Abstract
Monitoring of traffic and unprecedented violence has become very much necessary in the urban as well as the rural areas, so the paper attempts to develop a CCTV surveillance for unprecedented violence and traffic monitoring. The proffered method performs the synchronization of the videos and does proper alliance employing the algorithms of motion detection and contour filtering. The steps in motion detection identifies the movement of the objects such as vehicles and unprecedented activities whereas the filtering is used to identify the object itself using its color. The synchronization and the alignment process affords to provide the details of the each objects on the scenario. The proposed algorithm is developed in Java which assists its model using its library that is open source. The validation of the proposed model was carried out using the data set acquired from real time and results were acquired. Moreover the results acquired were compared with the algorithms that were created in the early stages, the comparison proved that the proffered model was capable of obtaining a consecutive quick outcomes of 12.3912 *factor than the existing methods for the resolution of the video used in testing was 240.01x 320.01 with 40 frames per second with cameras of high definition. Further the results acquired were computed to run the application of the embedded CPU and the GPU processors.
References
Bradski, Gary. "The opencv library." Dr Dobb's J. Software Tools 25 (2000): 120-125.

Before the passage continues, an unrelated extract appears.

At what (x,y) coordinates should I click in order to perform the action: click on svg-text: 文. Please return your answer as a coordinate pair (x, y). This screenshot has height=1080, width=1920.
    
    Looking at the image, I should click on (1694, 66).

Lowe, David G. "Object recognition from local scale-invariant features." In Proceedings of the seventh IEEE international conference on computer vision, vol. 2, pp. 1150-1157. Ieee, 1999.
Singh, Sanjay, A. S. Mandal, Chandra Shekhar, and Anil Vohra. "Real-time implementation of change detection for automated video surveillance system." ISRN Electronics 2013 (2013).

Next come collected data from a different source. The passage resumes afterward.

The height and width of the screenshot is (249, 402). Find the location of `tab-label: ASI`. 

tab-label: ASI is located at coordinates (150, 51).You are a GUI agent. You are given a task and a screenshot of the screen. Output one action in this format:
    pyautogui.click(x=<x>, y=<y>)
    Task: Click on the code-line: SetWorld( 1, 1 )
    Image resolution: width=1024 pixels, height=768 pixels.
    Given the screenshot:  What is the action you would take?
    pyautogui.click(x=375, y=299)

Smistad, Erik, Thomas L. Falch, Mohammadmehdi Bozorgi, Anne C. Elster, and Frank Lindseth. "Medical image segmentation on GPUs–A comprehensive review." Medical image analysis 20, no. 1 (2015): 1-18.
Bentley, Jon Louis. "Multidimensional binary search trees used for associative searching." Communications of the ACM 18, no. 9 (1975): 509-517.
Evangelidis, Georgios D., and Emmanouil Z. Psarakis. "Parametric image alignment using enhanced correlation coefficient maximization." IEEE Transactions on Pattern Analysis and Machine Intelligence 30, no. 10 (2008): 1858-1865.
SG, Anuradha, K. Karibasappa, and B. Eswar Reddy. "Video Segmentation For Moving Object Detection Using Local Change & Entropy Based Adaptive Window Thresholding."
Kumar, Rupesh, Sumana Gupta, and K. S. Venkatesh. "Cut scene change detection using spatio temporal video frame." In 2015 Third International Conference on Image Information Processing (ICIIP), pp. 474-479. IEEE, 2015.
Rublee, Ethan, Vincent Rabaud, Kurt Konolige, and Gary Bradski. "ORB: An efficient alternative to SIFT or SURF." In 2011 International conference on computer vision, pp. 2564-2571. Ieee, 2011.
Koresh, M. H., and J. Deva. "Computer vision based traffic sign sensing for smart transport." J. Innovative Image Process.(JIIP) 1, no. 01 (2019): 11-19.
Manoharan, Samuel. "Image Detection, Classification and Recognition for Leak Detection In Automobiles." Journal of Innovative Image Processing (JIIP) 1, no. 02 (2019): 61-70.
Shakya, Subarna. "Virtual Restoration Of Damaged Archeological Artifacts Obtained From Expeditions Using 3d Visualization." Journal of Innovative Image Processing (JIIP) 1, no. 02 (2019): 102-110.
Kumar, R. Praveen, and S. Smys. "A novel report on architecture, protocols and applications in Internet of Things (IoT)." In 2018 2nd International Conference on Inventive Systems and control (ICISC), pp. 1156-1161. IEEE, 2018.